We are a mixture of ethnic inheritance and adoption of religio-cultural identity – that is where we sit, where we’ve been for two thousand years and where we are today. The question is do we maintain the narrow ethnic, birth identity issue for the mother’s status only and all but forget the looming giant of an issue – engaging, being, living Jewish? Or do we say that the 21st century demands us to widen the scope of potential for being Jewish to those born of a Jewish parent of either gender, whilst recommitting to living Jewish lives in passionate, engaged, learned ways? I know which I prefer. If Reform Judaism stands for anything it must stand for an authentic response to the 21st century in the stream of the sacred narrative of our people (not to exclude other authentic responses by the way) – a response which means we can and must change and it means we can and must renew our love of the Jewish future. It might not always pioneer the change but it should be true to itself as a movement.

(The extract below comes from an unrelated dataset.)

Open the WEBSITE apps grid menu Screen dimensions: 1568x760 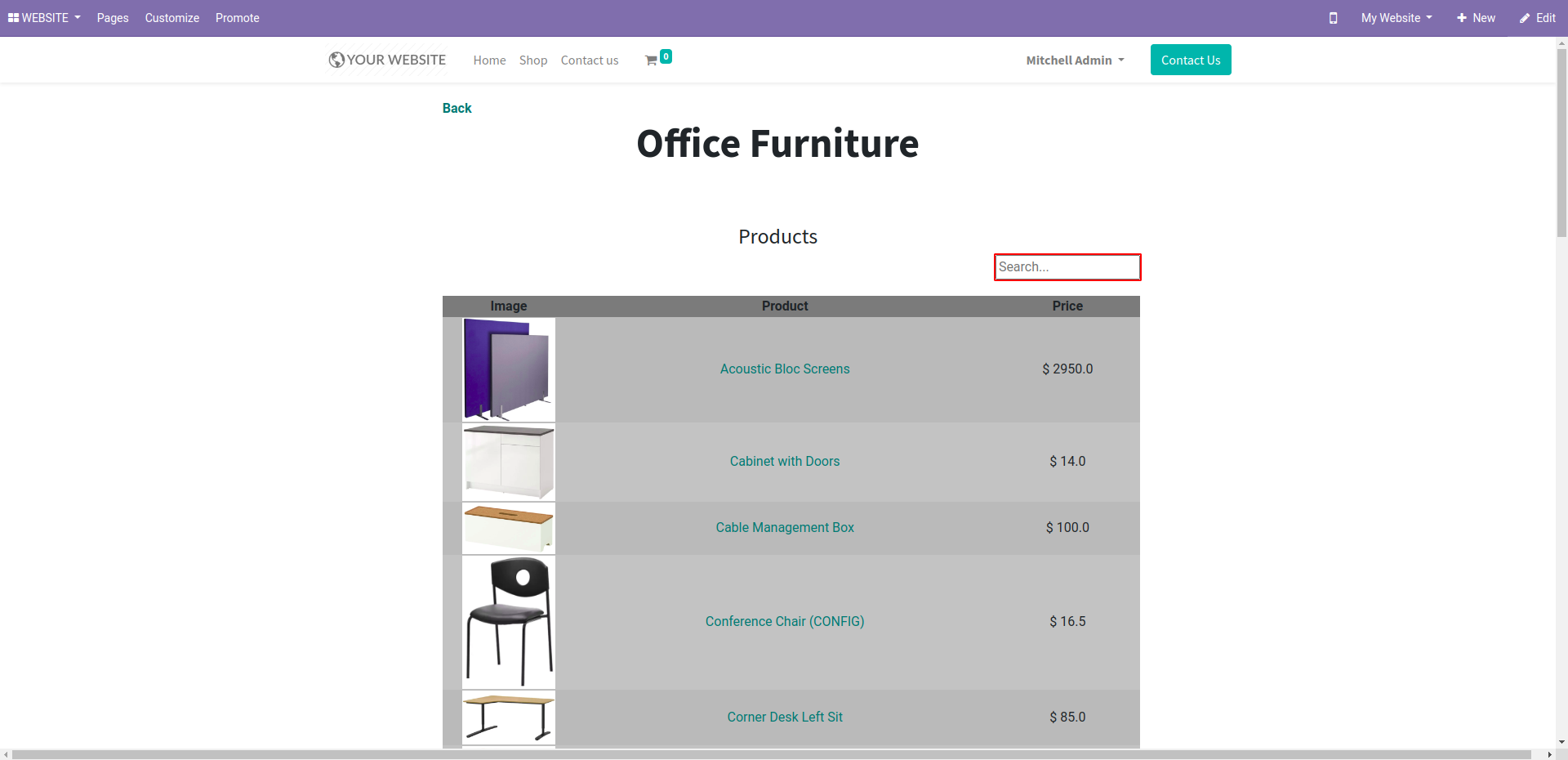coord(44,18)
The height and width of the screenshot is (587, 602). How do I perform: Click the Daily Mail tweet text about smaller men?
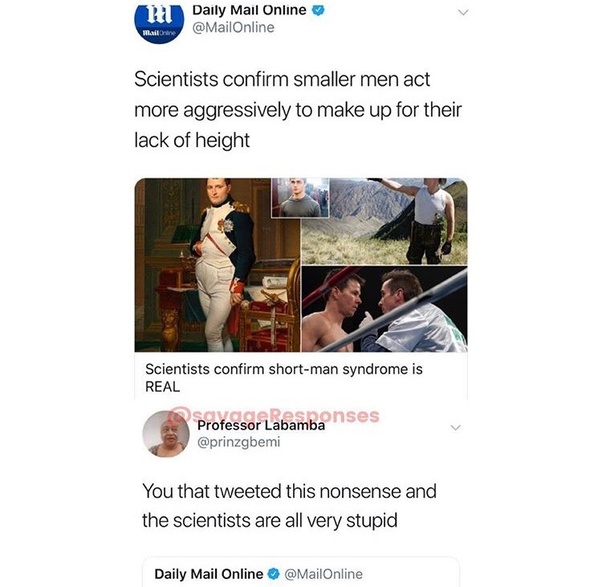coord(298,109)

You see the gatekeepers of Judaism are not guardians or preservers of the faith. In fact they are not gatekeepers at all. We must be legators – those who bequeath our sacred inheritance. We are in the Hebrew מורישים ‘morishim’ and must view this task as of the upmost importance. For there must be something to bequeath and someone to whom we bequeath it.

Reminded of Kafka’s parable, “Before the law”, my answer to the young prefect on the door should have been not ‘how should I prove I’m Jewish?’ but “You prove it. You tell me what you’re giving me and why I should not turn around and never look back, this isn’t your gate to keep, it’s mine and you’re standing in the way.” We’re not dealing in parcels of land subject to legal paradigms of inheritance. Judaism is not wrapped up with a gift card ready to hand on and because of that our understanding of who can inherit must change. May we all live to embrace our inheritance and may we seek to pass it on to future generations for their enrichment and our future. May this be God’s will and let us say: Amen.


[1] Safrai, Shmuel. “Tales of the Sages in the Palestinian Tradition and the Babylonian Talmud.” Scripta Hierosolymitana 22 (1971): 222.

[2] י פרנקל, עיונים בעולמו הרוחני של סיפור האגדה, תל אביב תשמ”א, עמי 67

[3] For the history lesson read Shaye J. D. Cohen, The Beginnings of Jewishness: Boundaries, Varieties, Uncertainties (Berkeley ; London: University of California Press, 1999).

[4] The corollary to that – why we want there to be a Jewish future and what it should look like is certain to be the substance of some of my colleagues’ sermons at the High Holy Days.